Bell’s Palsy: also known as facial palsy, is a condition that causes sudden weakness in the facial muscles. This makes half of a person’s face appear to droop. The smile is one-sided, and the eye on that side resists closing. It can occur at any age. The exact cause is unknown, but it is thought to be the result of swelling and inflammation of the nerve that controls the muscles on one side of the face. It may be also be a reaction that occurs after a viral infection. For most people, Bell’s palsy is temporary. Symptoms usually start to improve within a few weeks, with complete recovery in about six months. A small number of people continue to have some Bell’s palsy symptoms for life.


Dilopia: also known as double vision, is when a single image appears double. These images can appear horizontally, vertically, or diagonally in relation to each other. It is usually the result of impaired function of the extraocular muscles where both eyes are still functional, but they cannot converge to target the desired object. Dilopia is often one of the first signs of a systemic disease, particularly to a muscular or neurological process, and it may disrupt a person’s balance, movement, or reading abilities.


Dysphagia: difficulty in swallowing. It is a sensation that food is stuck in the throat, or from the neck down to just above the abdomen behind the sternum (breastbone.) The causes of swallowing problems vary, and it may occur at any age, but is more common in older adults.
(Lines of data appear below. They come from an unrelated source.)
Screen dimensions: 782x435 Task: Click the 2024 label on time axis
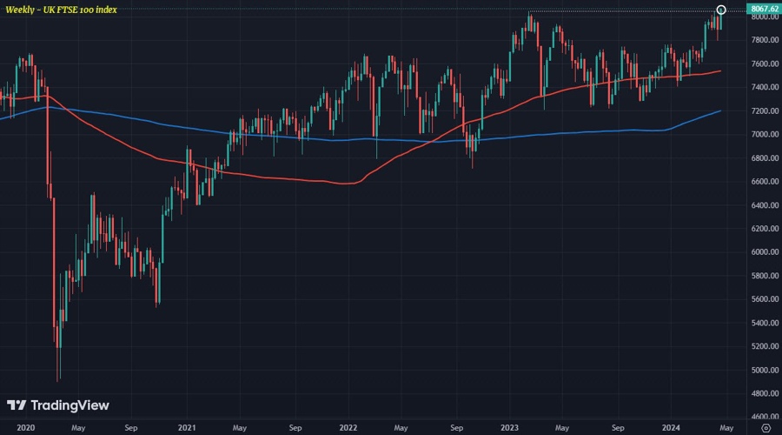pyautogui.click(x=669, y=428)
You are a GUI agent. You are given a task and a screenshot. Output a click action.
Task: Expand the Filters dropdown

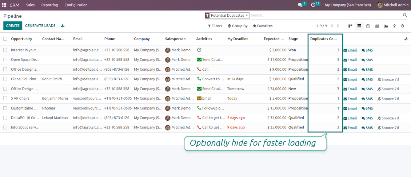tap(215, 26)
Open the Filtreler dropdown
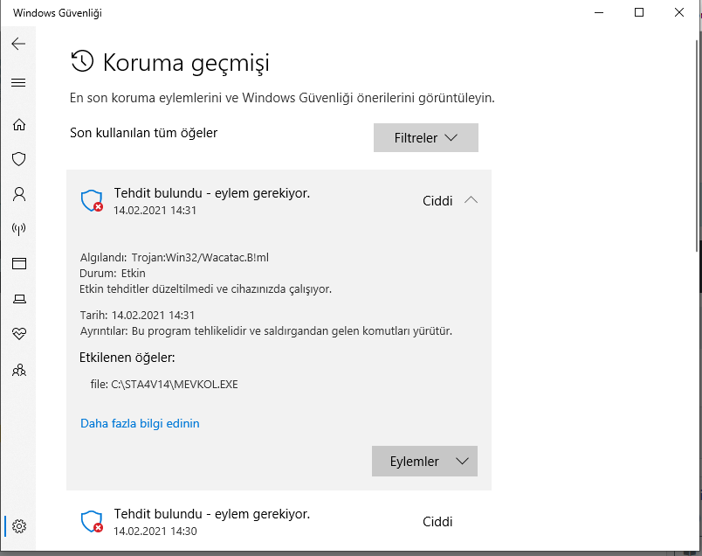 tap(426, 138)
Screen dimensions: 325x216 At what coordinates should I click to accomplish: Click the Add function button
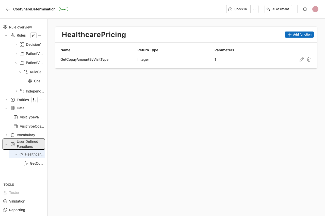299,35
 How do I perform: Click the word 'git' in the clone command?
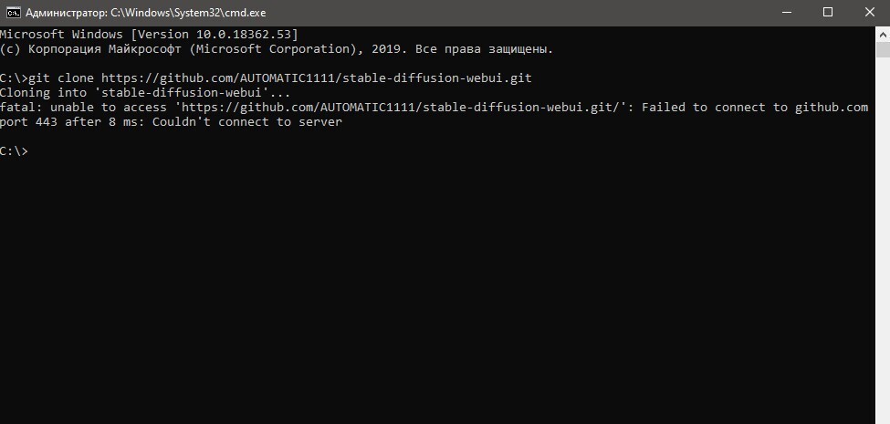41,78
External Resource: Dysphagia Research Society

Dysarthria / Stuttering

Dysarthria: also known as stuttering, is a condition that causes problems with the muscles that produce speech, often making it very difficult to pronounce words. It is not related to any problem with understanding language. People who stutter know what they want to say, but they have difficulty saying it. Stuttering can cause difficulties in starting a word, syllable, or phrase and can include the repetition of words or syllables. It can be developmental, where a child’s desire to express himself is greater than his ability to form words; most children outgrow this. However, it can also be due to inherited brain abnormalities, as the result of brain injury, or part of another mental health condition.

External Resource: Voice Health Institute


Nystagmus: also known as dancing eyes, is is a term to describe fast, uncontrollable movements of the eyes. These movements may be up and down, side to side, or rotary. These involuntary eye movements are caused by abnormal function in the areas of the brain that control eye movements. Two types of nystagmus exist. Infantile nystagmus syndrome (INS) is present at birth, usually mild, and unrelated to any other condition. Acquired nystagmus occurs later in life and is the result of disease, injury, or a side effect of certain medications.


Ptosis: also known as drooping eyelid, is a condition where one or both eyelids falls to a lower position than is normal. It can be caused by muscle weakness, nerve damage, or looseness of the skin. It often occurs as the result of normal aging, but can also be present at birth or the result of injury or disease.

External Resource: Retina Foundation of the Southwest


Tinnitus: also known as ringing of the ear, is the perception that one hears ringing when no actual sound is present. Ringing is only one of many sounds that a person may believe he hears. Tinnitus is not a condition itself — it is a symptom of an underlying condition, such as age-related hearing loss, ear injury or a circulatory system disorder.